Such a reform would be extremely controversial. Teachers unions would fight it tooth and nail, and it would surely make some parents nervous. So why propose it?
For one simple reason: More than any other single reform, it would break the political stranglehold of the interest groups.
If school boards contracted with independent organizations, the adults operating the schools would still push for their own interests, but they would no longer act as a unified bloc. For every school that opposed a particular change, another school might support it. Every time a school was closed for poor performance, other operators would line up to take its place. Hence boards would be freer to do what was best for the children. And principals and teachers would have no choice but to break through the political barriers and do whatever was necessary to improve student learning. Otherwise, their school might be closed down. For the first time, virtually every employee’s most urgent priority would be student achievement.
Because both parents and teachers could choose among many different kinds of schools, they would also be less likely to insist on the “one best way” — whether phonics or whole language, new math or old math. Boards could create a more diverse set of schools, to meet the needs of an increasingly diverse body of students. The regimentation of pedagogy, which is profoundly unfair to children who don’t learn in the “one best way,” would disappear.
Boards would also find it easier to create new schools when new needs emerged. Traditional districts have been slow to create schools that use information technology in a meaningful way, for example. In a chartering system, technology-intensive schools would spring up quickly, because students would flock to them. As Finn and his coauthors point out in Charter Schools in Action, a California study found that 78 percent of charters were experimenting with new practices, compared with 3 percent of public schools.

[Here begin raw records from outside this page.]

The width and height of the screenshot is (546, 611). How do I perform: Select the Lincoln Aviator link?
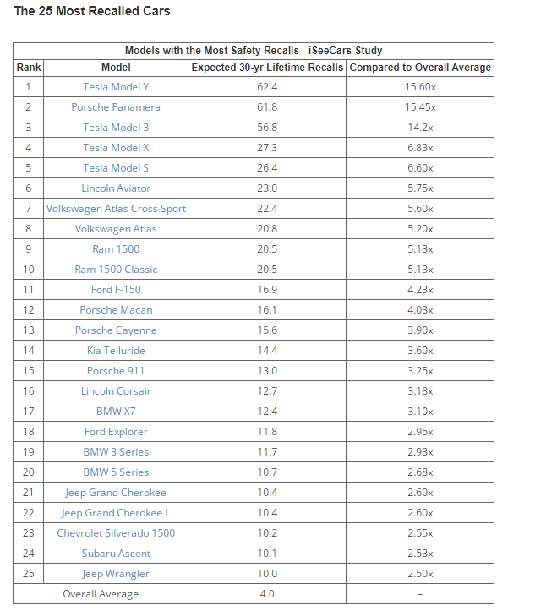tap(116, 188)
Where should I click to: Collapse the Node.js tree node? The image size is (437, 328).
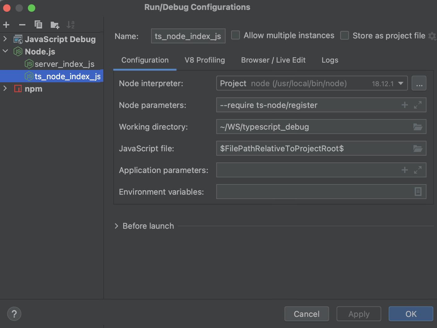click(5, 51)
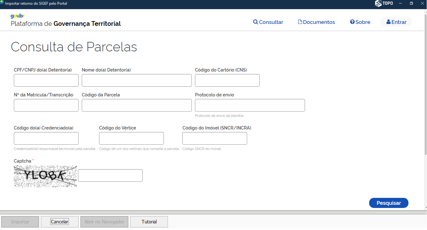Click the gov.br logo

tap(18, 16)
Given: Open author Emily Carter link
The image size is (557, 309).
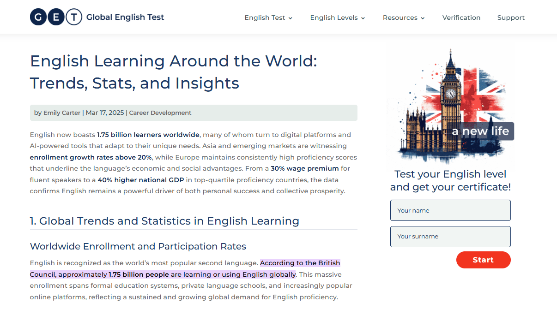Looking at the screenshot, I should [62, 113].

Equally important, a system of charter schools would give boards far more control over quality, because they could choose among competing operators, negotiate specific performance standards in their charters and shut down failing schools. Try that in a traditional school system!
School boards would also find it much harder to micromanage schools. Political interference in management decisions is endemic in public education. As McAdams explains, “Like elected officials at every level, [school board members] were subject to the pressures of special interests. All board members were tempted to intervene in student discipline decisions, suggest personnel moves, or tilt toward a particular vendor. Most board members yielded to temptation on occasion.”

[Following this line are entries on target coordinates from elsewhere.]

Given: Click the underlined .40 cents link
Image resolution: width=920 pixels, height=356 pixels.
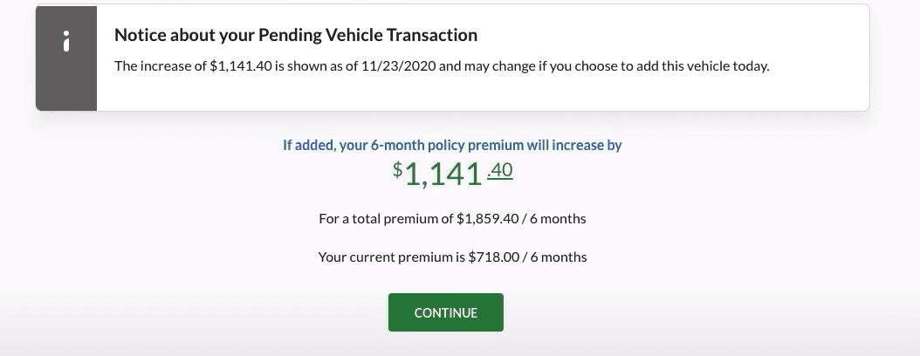Looking at the screenshot, I should coord(500,170).
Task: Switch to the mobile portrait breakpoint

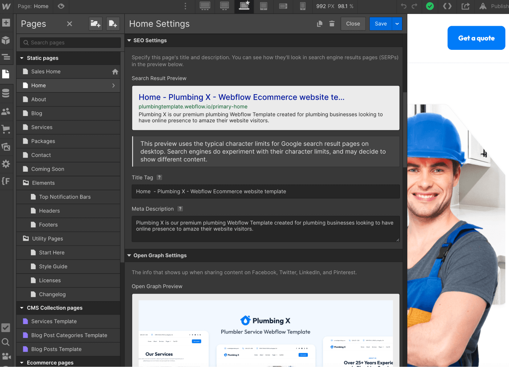Action: tap(303, 6)
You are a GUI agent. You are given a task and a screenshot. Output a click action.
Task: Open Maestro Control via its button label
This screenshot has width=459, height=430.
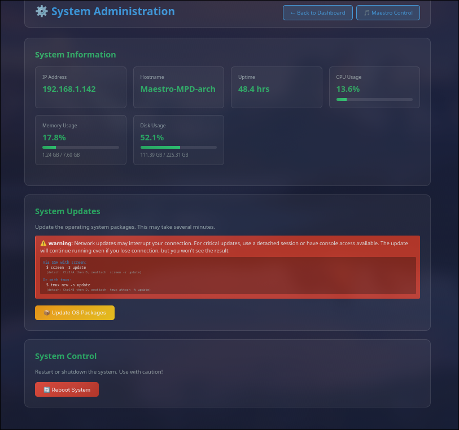coord(392,13)
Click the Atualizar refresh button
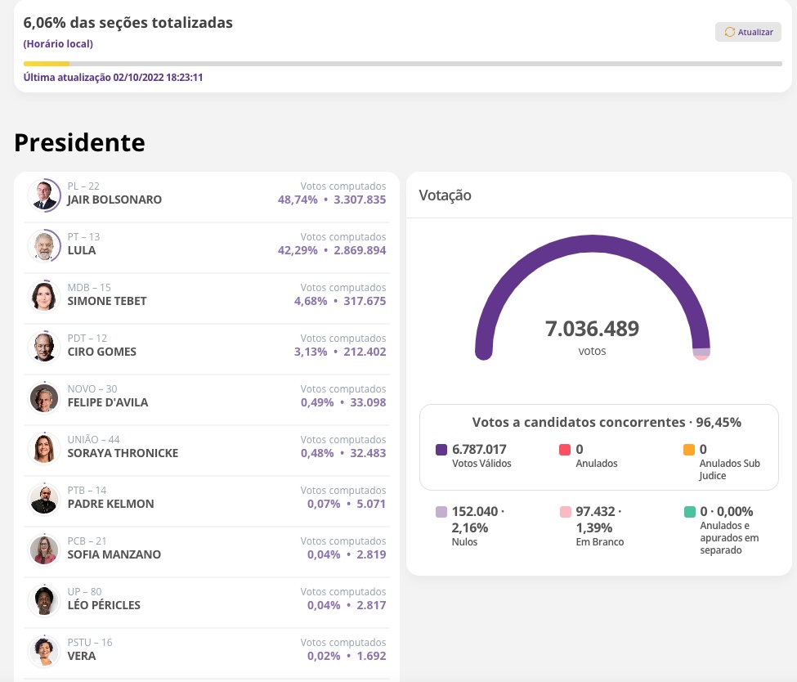 click(748, 32)
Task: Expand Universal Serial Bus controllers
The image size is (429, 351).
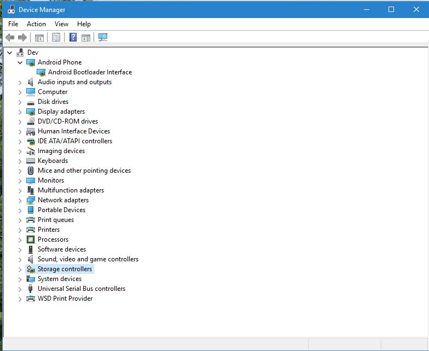Action: point(20,289)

A system of charter schools would allow much less room for this kind of interference, because contracts would focus on performance, leaving management decisions to individual schools’ governing boards and principals. Instead, district-wide school boards would have time to focus on important policy issues: What skills should schools impart in the information age? How can we minimize the number of dropouts? Should schools teach values?
Finally, charter schools typically invite more parental participation, which aca-demic researchers have long correlated with higher student achievement. “In a recent survey of charter teachers conducted for the National Education Association,” Finn and his colleagues note, “71 percent report that ‘parents are significantly involved in making educational decisions at their schools.’ ”
Is it utopian to think that all or most of public education could be converted to the charter model? Perhaps. But public institutions are not static; they change in fundamental ways as the society around them changes. Before 1850, public schools were no different from private schools; both were run by local boards of directors, both often received public funding, both numbered religious schools among their ranks, and both were often quite independent of voters’ control. By the early 1900s, local ward committees controlled many urban schools. And before 1960, few teachers belonged to unions.
Today, the bureaucratic model is under tremendous pressure, and a fundamental shift is already underway. Many urban school districts contract with private (mostly nonprofit) organizations to operate schools for their toughest students — those who have dropped out or been expelled, or are at risk of such fates. (In Minneapolis, for example, 30 percent of students graduating from public high school do so from alternative schools, many of which are run by nonprofits.) Some districts have also begun granting significant numbers of charters, and in some states universities and/or city governments can also grant charters. Milwaukee parents can now choose among charter schools, contract schools, traditional public schools and vouchers for use in private schools. The Houston board now offers charters, contract schools, traditional schools and placement by contract in a private school.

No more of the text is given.